Nas eleições de 2022, as candidaturas de membros das forças de segurança do Estado cresceram mais de 27%. "As carreiras típicas de Estado têm de ser rigorosas. Se quiser entrar na política, tem que sair da carreira, é incompatível. E tem gente usando a simbologia das polícias para fins eleitorais", diz Risso.
Folha - Por que a atual política de drogas do Brasil gera mais problemas?
Melina Risso - A questão vem sendo tratada pela via da repressão e da Justiça criminal. Assim, além da criminalização de quem precisa de tratamento médico, a política de drogas brasileira mantém ao menos 230 mil pessoas presas por tráfico de drogas, a maioria dos quais jovens, negros e pobres, que engrossam as fileiras de facções.
"Seguimos prendendo o pequeno traficante, sem desmantelar a cadeia que levou a droga até ele", diz Janine Salles de Carvalho, da Rede de Justiça Criminal. "Há modelos alternativos, cujo funcionamento foi comprovado em outros países, e seguimos com um viés repressivo que só alimenta o problema."

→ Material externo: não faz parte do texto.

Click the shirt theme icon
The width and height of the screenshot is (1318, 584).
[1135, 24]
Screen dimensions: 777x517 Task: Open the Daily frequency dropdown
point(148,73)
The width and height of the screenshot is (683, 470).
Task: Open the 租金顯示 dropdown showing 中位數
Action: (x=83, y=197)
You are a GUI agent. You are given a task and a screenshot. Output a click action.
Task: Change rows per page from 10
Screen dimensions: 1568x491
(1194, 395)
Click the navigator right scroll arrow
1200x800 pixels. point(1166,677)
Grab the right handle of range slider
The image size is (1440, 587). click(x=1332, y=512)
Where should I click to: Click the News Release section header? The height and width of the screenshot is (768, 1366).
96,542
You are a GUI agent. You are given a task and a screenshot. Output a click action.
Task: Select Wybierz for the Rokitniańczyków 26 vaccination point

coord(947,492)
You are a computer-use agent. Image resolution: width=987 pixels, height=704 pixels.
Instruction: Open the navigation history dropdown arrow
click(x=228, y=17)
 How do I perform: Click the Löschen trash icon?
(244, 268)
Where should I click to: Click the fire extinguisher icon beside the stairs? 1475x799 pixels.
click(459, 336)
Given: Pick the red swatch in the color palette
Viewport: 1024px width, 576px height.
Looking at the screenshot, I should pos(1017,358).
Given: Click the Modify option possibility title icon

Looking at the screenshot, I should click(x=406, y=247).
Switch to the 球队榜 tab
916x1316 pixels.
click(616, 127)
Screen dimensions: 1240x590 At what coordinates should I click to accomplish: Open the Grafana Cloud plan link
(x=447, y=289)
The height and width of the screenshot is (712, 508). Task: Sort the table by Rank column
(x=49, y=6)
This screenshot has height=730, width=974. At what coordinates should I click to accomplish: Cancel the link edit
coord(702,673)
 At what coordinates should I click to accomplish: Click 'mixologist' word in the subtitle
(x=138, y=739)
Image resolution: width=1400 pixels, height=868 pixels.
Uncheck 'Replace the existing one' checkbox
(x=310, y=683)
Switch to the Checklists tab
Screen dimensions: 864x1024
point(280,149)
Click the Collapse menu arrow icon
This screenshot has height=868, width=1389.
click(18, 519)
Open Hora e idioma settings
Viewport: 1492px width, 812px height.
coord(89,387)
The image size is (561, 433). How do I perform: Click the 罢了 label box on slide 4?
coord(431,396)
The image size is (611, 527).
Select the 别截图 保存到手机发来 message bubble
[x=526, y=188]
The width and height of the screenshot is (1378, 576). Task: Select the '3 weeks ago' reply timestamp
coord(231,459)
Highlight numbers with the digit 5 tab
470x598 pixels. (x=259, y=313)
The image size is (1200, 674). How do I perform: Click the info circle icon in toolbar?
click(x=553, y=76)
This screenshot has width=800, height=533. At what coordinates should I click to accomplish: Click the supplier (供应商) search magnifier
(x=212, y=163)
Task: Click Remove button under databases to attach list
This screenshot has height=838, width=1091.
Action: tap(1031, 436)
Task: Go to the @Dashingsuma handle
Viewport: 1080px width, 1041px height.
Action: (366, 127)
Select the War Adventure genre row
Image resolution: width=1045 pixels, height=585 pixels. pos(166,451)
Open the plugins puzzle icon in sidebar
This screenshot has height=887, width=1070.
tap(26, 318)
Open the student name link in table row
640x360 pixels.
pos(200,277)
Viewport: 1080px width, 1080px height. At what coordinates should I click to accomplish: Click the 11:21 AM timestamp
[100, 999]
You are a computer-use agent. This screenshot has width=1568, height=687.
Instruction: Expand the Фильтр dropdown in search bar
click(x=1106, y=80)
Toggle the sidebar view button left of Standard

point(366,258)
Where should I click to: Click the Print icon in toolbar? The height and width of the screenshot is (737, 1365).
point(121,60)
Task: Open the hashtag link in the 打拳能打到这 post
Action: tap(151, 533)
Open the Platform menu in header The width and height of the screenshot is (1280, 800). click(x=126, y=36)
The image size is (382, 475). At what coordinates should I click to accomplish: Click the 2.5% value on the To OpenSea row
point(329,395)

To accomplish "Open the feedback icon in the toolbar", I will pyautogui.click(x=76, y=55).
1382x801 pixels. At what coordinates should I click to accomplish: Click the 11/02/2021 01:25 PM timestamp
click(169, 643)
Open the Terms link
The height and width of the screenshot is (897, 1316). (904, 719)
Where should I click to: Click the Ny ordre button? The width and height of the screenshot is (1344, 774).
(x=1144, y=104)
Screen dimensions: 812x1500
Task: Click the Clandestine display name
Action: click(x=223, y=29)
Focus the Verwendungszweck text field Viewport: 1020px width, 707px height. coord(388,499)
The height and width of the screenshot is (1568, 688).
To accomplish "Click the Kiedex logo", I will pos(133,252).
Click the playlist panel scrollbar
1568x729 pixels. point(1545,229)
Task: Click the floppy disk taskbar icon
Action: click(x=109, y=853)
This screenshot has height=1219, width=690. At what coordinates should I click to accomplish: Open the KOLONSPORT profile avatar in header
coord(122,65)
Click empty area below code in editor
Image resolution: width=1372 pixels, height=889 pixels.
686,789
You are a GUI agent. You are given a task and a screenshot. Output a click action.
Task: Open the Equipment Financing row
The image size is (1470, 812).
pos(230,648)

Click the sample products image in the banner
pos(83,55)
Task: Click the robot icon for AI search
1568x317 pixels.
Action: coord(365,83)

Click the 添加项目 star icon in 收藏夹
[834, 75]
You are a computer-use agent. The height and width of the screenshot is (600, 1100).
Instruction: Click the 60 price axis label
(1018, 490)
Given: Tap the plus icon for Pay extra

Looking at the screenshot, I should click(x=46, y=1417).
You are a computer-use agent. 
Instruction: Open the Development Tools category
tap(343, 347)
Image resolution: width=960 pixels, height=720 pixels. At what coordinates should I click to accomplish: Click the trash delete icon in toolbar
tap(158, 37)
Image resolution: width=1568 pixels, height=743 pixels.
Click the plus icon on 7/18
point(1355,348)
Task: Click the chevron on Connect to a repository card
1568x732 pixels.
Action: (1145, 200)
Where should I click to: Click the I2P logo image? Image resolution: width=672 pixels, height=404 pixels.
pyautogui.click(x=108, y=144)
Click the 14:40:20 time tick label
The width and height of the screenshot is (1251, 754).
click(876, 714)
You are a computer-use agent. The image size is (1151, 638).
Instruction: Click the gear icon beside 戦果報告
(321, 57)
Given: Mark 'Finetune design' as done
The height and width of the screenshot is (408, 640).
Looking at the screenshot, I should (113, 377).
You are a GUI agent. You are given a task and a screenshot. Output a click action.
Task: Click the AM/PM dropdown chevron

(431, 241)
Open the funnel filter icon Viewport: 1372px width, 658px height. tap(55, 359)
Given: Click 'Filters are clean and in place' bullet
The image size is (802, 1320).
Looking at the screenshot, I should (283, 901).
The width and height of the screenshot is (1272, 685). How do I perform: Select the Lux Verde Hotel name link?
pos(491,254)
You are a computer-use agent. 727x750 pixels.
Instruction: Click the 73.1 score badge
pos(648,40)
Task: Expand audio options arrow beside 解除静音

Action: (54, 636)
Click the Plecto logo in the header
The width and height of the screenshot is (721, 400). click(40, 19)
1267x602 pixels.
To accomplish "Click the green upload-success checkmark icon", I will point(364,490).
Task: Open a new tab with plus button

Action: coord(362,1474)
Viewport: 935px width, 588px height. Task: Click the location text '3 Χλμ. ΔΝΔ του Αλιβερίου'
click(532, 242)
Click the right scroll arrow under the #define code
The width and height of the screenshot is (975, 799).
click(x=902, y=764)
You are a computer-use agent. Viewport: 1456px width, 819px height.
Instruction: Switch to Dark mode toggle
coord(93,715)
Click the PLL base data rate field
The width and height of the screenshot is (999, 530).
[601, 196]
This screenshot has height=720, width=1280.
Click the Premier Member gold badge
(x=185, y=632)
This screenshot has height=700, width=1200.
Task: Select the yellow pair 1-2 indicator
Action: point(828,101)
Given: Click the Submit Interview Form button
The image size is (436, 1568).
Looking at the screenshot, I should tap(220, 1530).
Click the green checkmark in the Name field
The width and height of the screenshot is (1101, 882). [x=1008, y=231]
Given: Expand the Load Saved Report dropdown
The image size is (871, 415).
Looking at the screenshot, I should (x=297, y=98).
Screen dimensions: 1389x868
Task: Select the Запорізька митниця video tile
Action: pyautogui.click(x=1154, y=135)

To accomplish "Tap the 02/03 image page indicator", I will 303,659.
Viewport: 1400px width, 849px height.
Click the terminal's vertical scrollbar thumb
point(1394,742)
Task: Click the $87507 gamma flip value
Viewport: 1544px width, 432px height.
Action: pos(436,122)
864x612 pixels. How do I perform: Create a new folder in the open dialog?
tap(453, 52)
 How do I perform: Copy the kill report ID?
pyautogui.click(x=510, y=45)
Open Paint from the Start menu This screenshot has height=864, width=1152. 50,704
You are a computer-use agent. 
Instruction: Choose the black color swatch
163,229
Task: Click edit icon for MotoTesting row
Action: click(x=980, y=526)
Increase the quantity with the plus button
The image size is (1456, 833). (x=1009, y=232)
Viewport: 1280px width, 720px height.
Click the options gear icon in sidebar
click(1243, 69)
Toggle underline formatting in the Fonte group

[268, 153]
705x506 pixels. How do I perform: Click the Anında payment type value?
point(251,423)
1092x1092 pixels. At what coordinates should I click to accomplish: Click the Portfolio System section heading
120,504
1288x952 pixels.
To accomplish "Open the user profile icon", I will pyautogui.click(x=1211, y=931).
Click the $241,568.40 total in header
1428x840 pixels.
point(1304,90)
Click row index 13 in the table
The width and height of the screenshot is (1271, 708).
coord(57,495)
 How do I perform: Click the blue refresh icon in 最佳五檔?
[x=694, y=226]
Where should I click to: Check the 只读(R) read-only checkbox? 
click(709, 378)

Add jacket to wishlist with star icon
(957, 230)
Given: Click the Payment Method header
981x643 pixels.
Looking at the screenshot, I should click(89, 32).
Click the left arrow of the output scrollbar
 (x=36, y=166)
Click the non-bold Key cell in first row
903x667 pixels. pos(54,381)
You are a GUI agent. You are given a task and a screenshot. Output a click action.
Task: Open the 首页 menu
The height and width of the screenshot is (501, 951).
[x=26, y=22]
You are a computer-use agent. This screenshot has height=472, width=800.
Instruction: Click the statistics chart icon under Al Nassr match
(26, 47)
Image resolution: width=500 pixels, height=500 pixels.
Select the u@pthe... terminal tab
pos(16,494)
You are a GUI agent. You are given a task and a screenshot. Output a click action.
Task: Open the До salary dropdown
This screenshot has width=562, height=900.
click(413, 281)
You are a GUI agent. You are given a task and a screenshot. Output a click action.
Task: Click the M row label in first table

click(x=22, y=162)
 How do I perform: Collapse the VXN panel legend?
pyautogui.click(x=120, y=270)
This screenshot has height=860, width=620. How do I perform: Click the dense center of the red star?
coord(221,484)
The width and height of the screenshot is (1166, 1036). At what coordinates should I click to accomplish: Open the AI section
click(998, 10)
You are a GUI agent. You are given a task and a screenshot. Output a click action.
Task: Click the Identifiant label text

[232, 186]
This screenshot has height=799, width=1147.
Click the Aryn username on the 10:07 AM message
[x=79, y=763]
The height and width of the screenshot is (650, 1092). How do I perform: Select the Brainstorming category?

Nas ruas, ocorre a ocupação de territórios e a ação violenta da polícia, por vezes com a morte até mesmo de crianças --sem que índices de consumo e de circulação dessas substâncias tenham sido alterados.
Quais são os desafios que a tecnologia impõe à segurança pública? Há tecnologias que podem ajudar em estratégias de prevenção e repressão ao crime, mas que têm potencial de violar a privacidade dos cidadãos, como o uso de reconhecimento facial e o chamado policiamento preditivo, o que, quando feito a partir da análise de perfis dos cidadãos, torna-se suscetível a vieses. A prática de crimes por meios digitais e os potenciais das criptomoedas na ampliação da atuação de redes criminais devem se impor como um novo desafio.